11:00 - 12:30
Parallel sessions 2
11:00 - 12:30
Room: HSZ - N4
Chair/s:
Sebastian Hellmann
A feeling of confidence accompanies most of our decisions – whether we face uncertainty, evaluate risks and rewards, or make repeated choices over time. As research on metacognition expands beyond the domain of isolated perceptual judgments, computational models of confidence are increasingly being applied to dynamic and value-driven contexts, providing new insights into how people monitor and adjust their beliefs across decisions. This symposium brings together recent work that explores how confidence is formed, updated, and used in valuation and learning.

The session opens with Robin Vloeberghs who connects the first and second session with a critical perspective on the common assumption that individual decisions are independent. He demonstrates how fluctuations in internal decision criteria systematically influence confidence across repeated choices.
Second, Sebastian Hellmann, introduces a computational framework that integrates Cumulative Prospect Theory with an SDT–like confidence model, jointly capturing risky decision making and metacognitive evaluation, thereby connecting valuation under uncertainty with the principles highlighted across the other talks.

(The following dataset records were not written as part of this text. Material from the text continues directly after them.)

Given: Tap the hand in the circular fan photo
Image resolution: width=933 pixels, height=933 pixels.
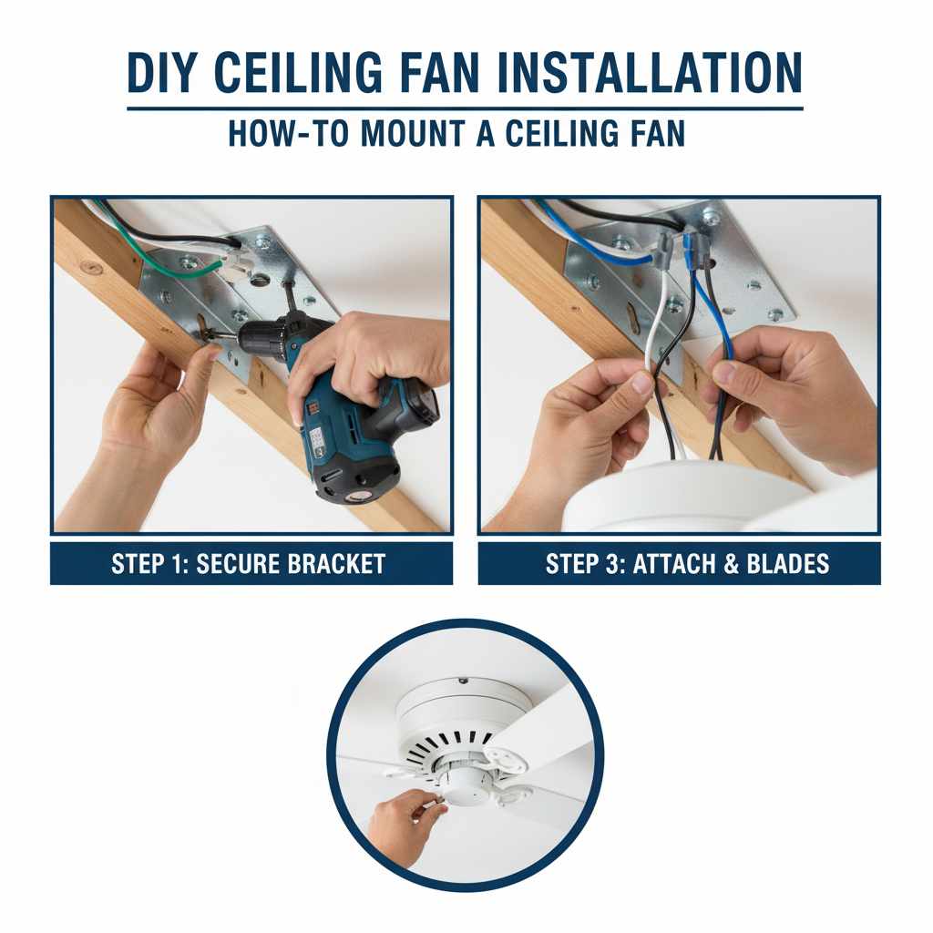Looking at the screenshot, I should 401,825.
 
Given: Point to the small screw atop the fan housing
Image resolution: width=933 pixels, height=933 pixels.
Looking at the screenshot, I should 463,678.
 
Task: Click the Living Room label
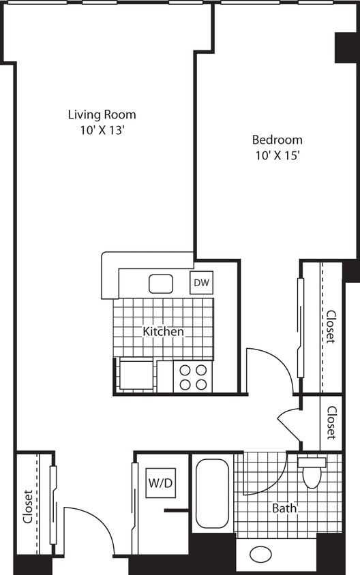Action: [x=102, y=114]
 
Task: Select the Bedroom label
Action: [x=277, y=140]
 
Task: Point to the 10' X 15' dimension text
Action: [x=277, y=155]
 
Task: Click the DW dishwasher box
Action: [x=201, y=283]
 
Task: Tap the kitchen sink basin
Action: [x=161, y=283]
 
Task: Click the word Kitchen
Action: [x=163, y=332]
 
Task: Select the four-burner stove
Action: [x=193, y=377]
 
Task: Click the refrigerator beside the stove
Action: [x=136, y=375]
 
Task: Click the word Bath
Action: [x=284, y=508]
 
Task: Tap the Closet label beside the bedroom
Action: [x=331, y=327]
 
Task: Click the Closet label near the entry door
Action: [x=28, y=507]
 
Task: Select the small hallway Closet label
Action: [x=331, y=422]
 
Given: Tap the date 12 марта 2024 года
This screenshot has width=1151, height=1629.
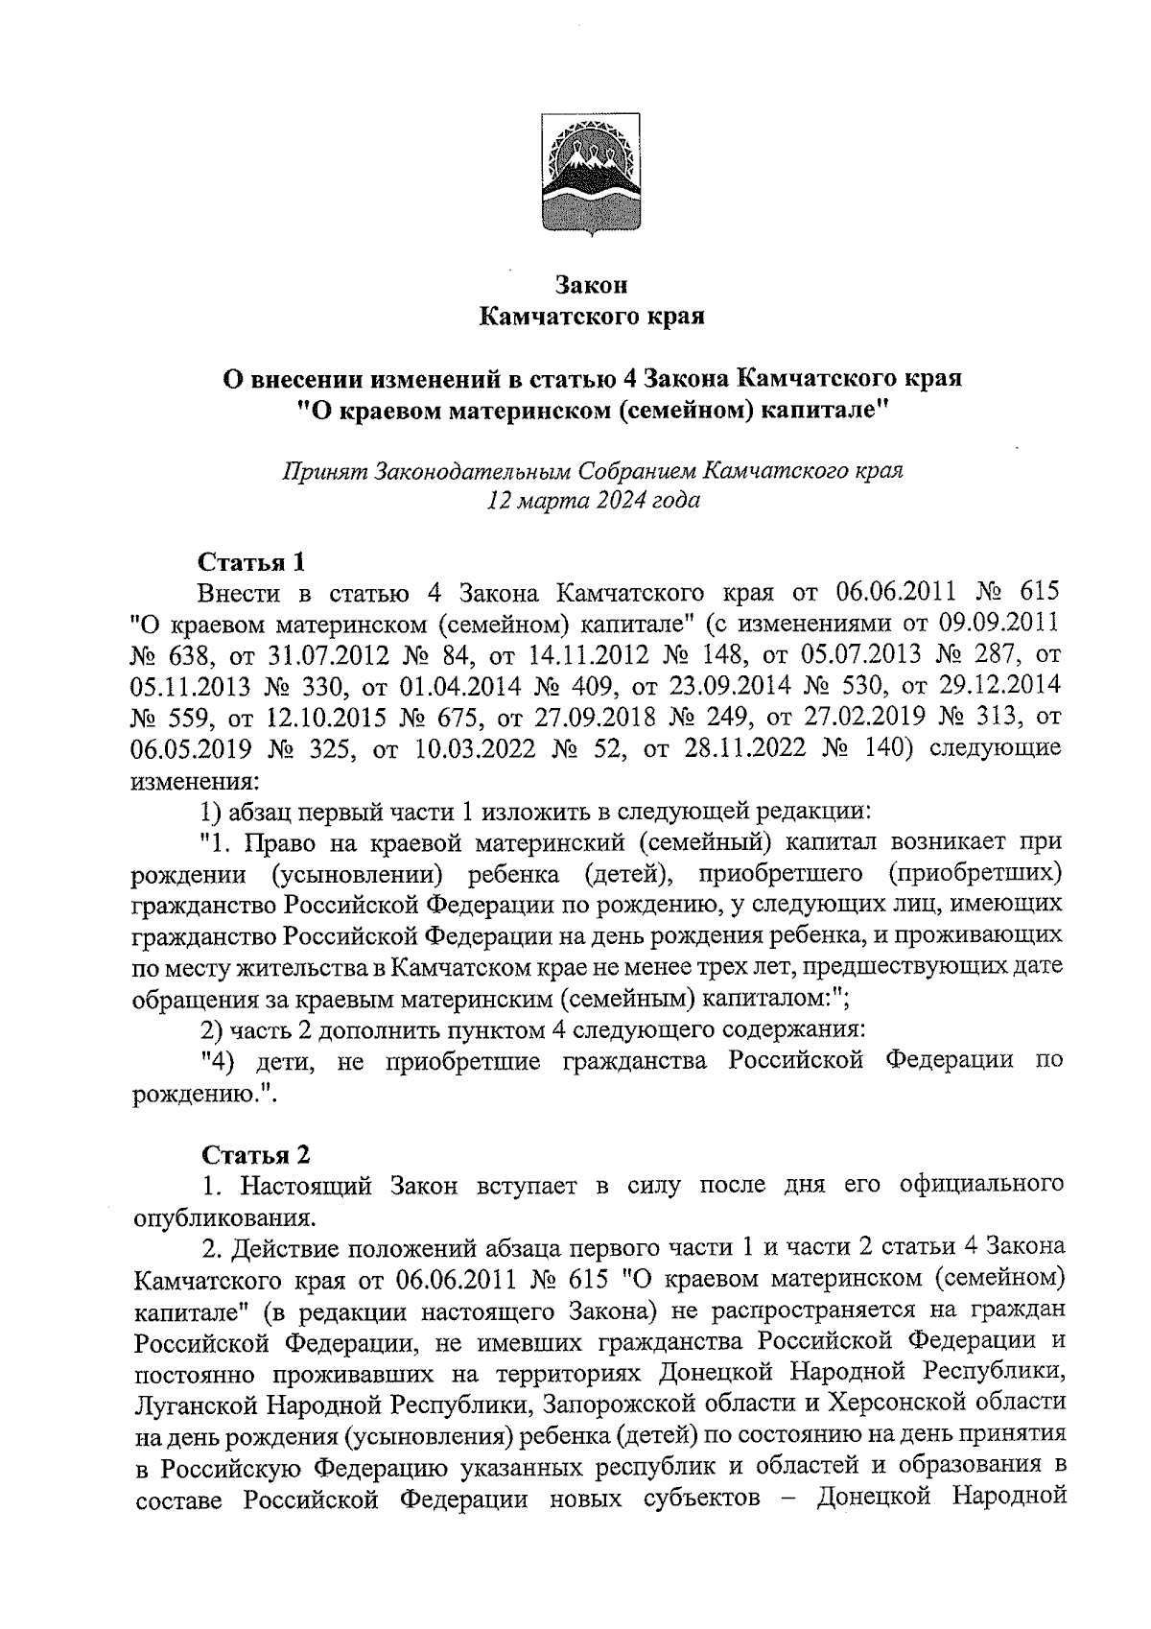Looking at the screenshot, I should (x=593, y=501).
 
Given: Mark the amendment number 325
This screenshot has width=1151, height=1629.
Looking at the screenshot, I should (x=325, y=748).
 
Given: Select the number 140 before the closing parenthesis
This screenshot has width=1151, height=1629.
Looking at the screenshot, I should (x=890, y=748).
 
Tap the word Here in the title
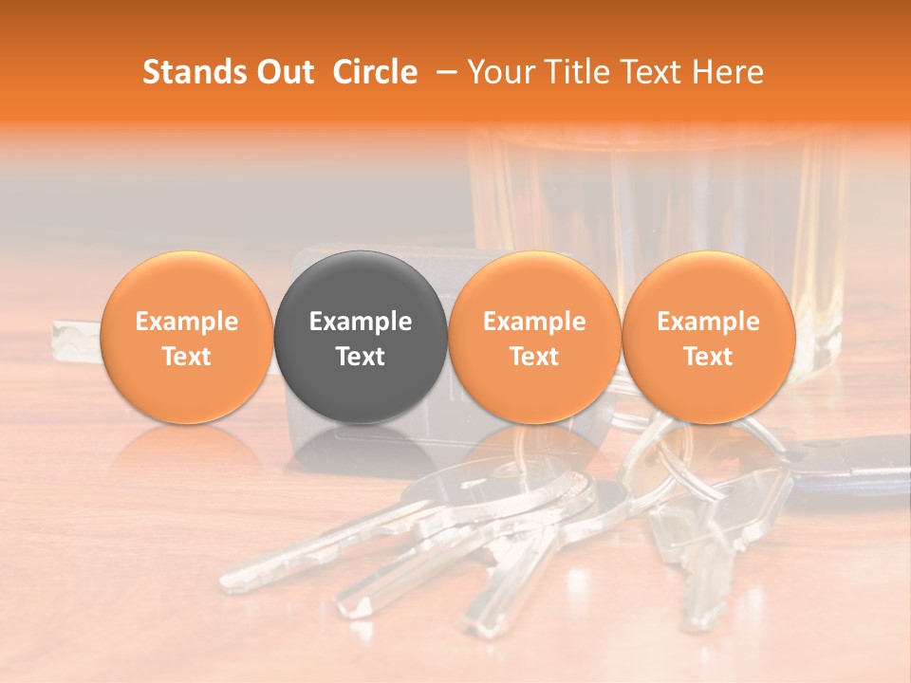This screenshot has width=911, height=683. (726, 72)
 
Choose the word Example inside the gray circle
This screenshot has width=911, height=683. (361, 322)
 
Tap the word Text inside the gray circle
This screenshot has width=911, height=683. (361, 357)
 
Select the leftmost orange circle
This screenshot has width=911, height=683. (186, 337)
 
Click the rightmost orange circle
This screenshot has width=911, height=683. (708, 337)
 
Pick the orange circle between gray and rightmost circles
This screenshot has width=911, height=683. (534, 337)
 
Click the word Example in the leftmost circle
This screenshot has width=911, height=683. (186, 322)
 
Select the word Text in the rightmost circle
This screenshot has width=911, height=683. (708, 357)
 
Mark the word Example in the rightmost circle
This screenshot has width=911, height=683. (708, 322)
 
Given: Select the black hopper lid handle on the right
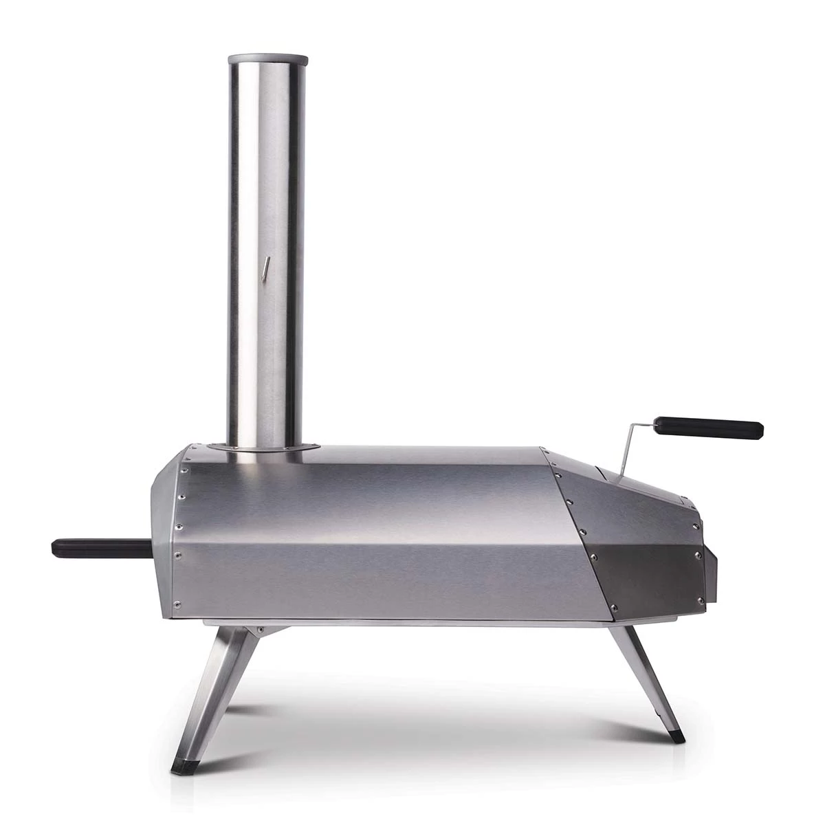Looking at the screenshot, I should click(708, 428).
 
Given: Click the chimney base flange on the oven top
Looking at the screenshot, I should click(265, 449).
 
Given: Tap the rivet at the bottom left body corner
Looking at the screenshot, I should click(177, 605).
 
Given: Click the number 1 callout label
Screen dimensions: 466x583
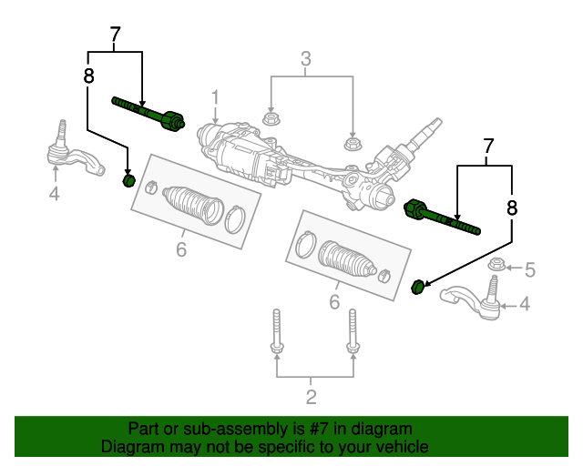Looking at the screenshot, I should point(216,97).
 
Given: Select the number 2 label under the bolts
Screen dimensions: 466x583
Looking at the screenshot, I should point(312,396).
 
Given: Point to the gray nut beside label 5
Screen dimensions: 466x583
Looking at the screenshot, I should point(497,267).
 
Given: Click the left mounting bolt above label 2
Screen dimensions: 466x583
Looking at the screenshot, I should point(275,336).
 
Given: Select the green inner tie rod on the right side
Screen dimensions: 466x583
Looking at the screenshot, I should point(442,218).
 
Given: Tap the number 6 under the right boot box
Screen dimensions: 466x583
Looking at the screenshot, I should point(334,301).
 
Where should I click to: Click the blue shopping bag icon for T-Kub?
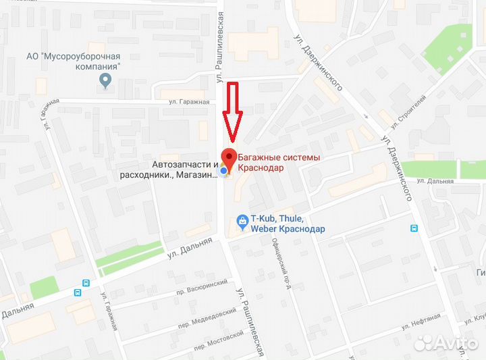tap(241, 220)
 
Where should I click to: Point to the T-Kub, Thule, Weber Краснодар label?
tap(288, 224)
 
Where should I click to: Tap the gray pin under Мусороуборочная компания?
tap(105, 82)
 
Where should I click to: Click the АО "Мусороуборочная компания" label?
tap(82, 61)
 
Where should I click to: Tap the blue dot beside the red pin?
tap(223, 172)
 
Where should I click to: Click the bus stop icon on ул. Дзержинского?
tap(414, 228)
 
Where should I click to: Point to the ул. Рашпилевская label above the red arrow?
tap(219, 41)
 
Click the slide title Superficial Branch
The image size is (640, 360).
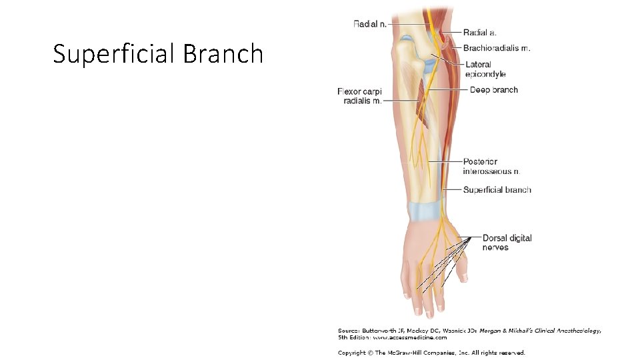coord(158,53)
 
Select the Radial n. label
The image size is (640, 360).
coord(369,24)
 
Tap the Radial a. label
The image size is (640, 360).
coord(479,32)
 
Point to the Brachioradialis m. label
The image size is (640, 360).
coord(497,48)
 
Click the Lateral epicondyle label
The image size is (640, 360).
coord(485,69)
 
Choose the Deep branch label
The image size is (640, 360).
coord(493,90)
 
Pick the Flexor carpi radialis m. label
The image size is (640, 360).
coord(359,96)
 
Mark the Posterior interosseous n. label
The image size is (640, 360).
coord(496,167)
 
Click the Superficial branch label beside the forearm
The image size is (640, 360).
coord(497,190)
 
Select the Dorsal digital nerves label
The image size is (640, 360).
coord(507,243)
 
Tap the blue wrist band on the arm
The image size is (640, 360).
coord(424,212)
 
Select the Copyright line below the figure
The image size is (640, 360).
coord(431,353)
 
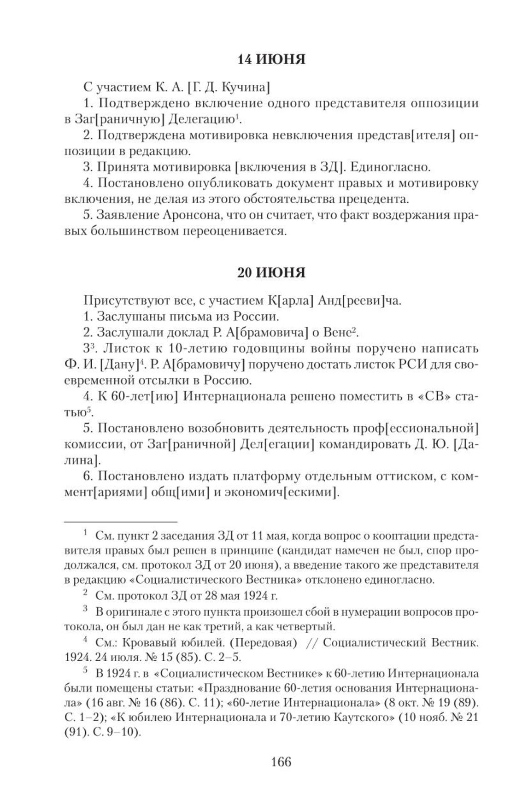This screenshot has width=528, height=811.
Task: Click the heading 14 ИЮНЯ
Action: [x=271, y=59]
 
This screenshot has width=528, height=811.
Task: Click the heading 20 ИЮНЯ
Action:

Going from description to learning risky outcomes, Rebecca West uses computational modelling to examine how people monitor their uncertainty when generalizing knowledge from learned risky options to unfamiliar ones. She investigates the strategies people use to infer the mean and variance of unknown payoff distributions through similarity-based generalisation, and how they track their own uncertainty in making these inferences.
Mean and variability are also key aspects of the context in many other learning paradigms. Alexandre Lietard investigates how confidence adapts to such environmental changes in value-based learning, showing that participants’ confidence increases with overall reward magnitudes—even when accuracy does not improve because of higher variability.
Going beyond classical reinforcement learning, Florian Scholten explores metacognition as certainty in attitude acquisition. By visualizing trajectories of confidence accompanying binary choices in evaluative probabilistic learning, he detects patterns of uncertainty reduction in forming positive and negative attitudes.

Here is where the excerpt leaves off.